ちょっと珍しいデンマーク製映画。中身はエイリアンが乗り移った代用教員に対し,その正体を見破った少年少女たちが戦いを挑むというもので,派手さはないもののなかなか丁寧に作られていて,しかも,未知のものに立ち向かうことで成長していく子供の成長物語がメインテーマとなっていて,好感が持てる作品です。ちなみに原題は《代用教員》という意味のようです。
デンマークの農村に宇宙から小さな球体が落下し,そこから飛び出した生命体は農場主の妻に乗り移り,彼女はウーラ(パプリカ・スティーン)という名の代用教員としてある小学校に赴任し,6年生のクラスを受け持つ。

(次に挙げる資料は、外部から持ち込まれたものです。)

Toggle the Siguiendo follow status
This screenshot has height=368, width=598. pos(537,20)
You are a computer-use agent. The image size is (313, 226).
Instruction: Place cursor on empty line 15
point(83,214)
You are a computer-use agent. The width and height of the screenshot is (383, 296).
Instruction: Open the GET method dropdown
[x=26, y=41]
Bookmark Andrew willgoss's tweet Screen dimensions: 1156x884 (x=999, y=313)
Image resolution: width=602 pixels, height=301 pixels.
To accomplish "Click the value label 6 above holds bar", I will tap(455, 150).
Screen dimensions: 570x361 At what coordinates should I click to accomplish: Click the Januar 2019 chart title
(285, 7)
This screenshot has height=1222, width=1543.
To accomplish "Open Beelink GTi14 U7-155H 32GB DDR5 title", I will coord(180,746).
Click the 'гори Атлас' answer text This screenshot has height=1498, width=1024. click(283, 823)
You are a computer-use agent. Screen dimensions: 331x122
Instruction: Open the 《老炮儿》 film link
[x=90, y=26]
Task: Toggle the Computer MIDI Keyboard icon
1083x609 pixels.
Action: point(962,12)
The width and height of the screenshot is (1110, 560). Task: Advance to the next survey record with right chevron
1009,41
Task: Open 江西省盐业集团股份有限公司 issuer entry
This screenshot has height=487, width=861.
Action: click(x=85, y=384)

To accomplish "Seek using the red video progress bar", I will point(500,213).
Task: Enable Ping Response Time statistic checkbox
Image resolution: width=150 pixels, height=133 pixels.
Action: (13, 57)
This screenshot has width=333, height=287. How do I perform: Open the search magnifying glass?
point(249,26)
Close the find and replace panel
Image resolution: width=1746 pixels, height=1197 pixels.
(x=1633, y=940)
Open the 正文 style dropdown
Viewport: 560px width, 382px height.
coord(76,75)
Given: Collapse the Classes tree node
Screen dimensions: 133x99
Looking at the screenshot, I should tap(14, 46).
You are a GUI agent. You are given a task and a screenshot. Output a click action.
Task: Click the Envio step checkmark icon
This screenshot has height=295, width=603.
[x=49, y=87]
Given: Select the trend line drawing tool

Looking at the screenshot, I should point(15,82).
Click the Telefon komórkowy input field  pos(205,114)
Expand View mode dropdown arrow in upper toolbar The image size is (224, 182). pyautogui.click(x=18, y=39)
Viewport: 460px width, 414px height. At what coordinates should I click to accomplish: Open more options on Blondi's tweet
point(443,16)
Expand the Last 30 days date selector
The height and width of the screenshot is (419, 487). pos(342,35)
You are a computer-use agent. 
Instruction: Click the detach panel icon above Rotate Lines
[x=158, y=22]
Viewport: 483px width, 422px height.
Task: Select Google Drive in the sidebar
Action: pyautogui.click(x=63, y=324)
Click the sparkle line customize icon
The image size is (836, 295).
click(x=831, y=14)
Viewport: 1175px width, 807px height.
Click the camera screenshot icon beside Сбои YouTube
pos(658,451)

そのクラスにはカール(ヨナス・ヴァンドシュナイダー)という少年がいた。彼は自動車事故で母親を亡くしたばかりだったが,母親の死を受け入れることができず,自分の殻に引きこもっていた。そこにウーラがやってくるが,奇妙な言動と強圧的で暴力的な態度にカールや転校生のリッケは反発し,両親にウーラのことを相談する。
親たちは臨時集会を開いて話を聞こうとするが,文部大臣を伴って登場したウーラの言葉巧みな説明に納得してしまい,子どもたちが嘘を言っていると信じこんでしまう。だが,カールはウーラが球体を操作して文部大臣を創りだす様子を見ていた。そして彼は,ウーラのバッグから自分たちが写っている奇妙な写真を発見する。
カールは父親のイェスパー(ウルリク・トムセン)に相談するが,イェスパーはウーラの魅力に取りつかれ,自宅に呼び寄せ,ウーラを抱き寄せようとする始末だった。そして,パリへの修学旅行の日がやってくるが,ウーラは途中で養鶏場に立ち寄れと命じ・・・という映画です。
エイリアンに取り憑かれたウーラ先生を演じるパプリカ・スティーンが迫力たっぷりにモンスター熟女役に徹していてすごいです。これはもう,怪演といってもいいでしょう。イカれたような異常言動の連続と,子どもたちの親の前で豹変する様子は,最初見ていて不快なんですが,ここまで突き抜けた演技を見せられると,後半は爽快感さえ感じるほどです。個人的にはもうちょっと若くていかにも北欧美人という感じの女優さんを使って欲しかったですが(でないと,カールのパパがウーラに言い寄るシーンに説得力がありません。これじゃ,パパは単なる熟女好きですってば),ここまで 「最高にイカれた演技」 が見せてくれるならよしとしましょう。
そして,少年少女たちがどれも魅力的です。主人公を演じるヨナス・ヴァンドシュナイダー君が端正で寂しげなルックスと雰囲気を漂わせていて素晴らしいです。彼がスクリーンに登場するだけで画面が引き締まって見えます。この映画が2007年公開ですから,もう20歳くらいになっているのかな? しかし,出演映画がこれ一本しかないみたいです。ちょっと惜しいなぁ。
彼以外の少年少女たちもみんなキャラが立っています。デブゴリラ君,出っ歯君,告げ口ちゃん,ガリ勉くん・・・とすぐにでもあだ名が付けられそうな人物ばかりで,しかも,それぞれがしっかりと自分の役割を果たしながらウーラ先生に立ち向かおうとします。こういうところは,正統派の少年少女SF映画の良き伝統を受けついています。そうそう,ガリ勉くんが大型バスを運転して脱出を図るシーンは 『クレヨンしんちゃん 嵐を呼ぶモーレツ!オトナ帝国の逆襲』 でぼーちゃんがバスを運転する名シーンを彷彿とさせます。ここは格好よかったな。
あと,少年少女が主人公の映画ということからか,スプラッターシーンはないし(せいぜい,ウーラ先生が後ろ向きでニワトリを食べちゃうシーンくらい),グロイシーンもほとんどありません(せいぜい,ウーラ先生の顔から触手が出るシーンくらい)。音楽の使い方も正統派そのもので,雰囲気を盛り上げる役に徹しているのも好感が持てます。
そういうわけで,思わぬ拾い物のデンマーク映画でした。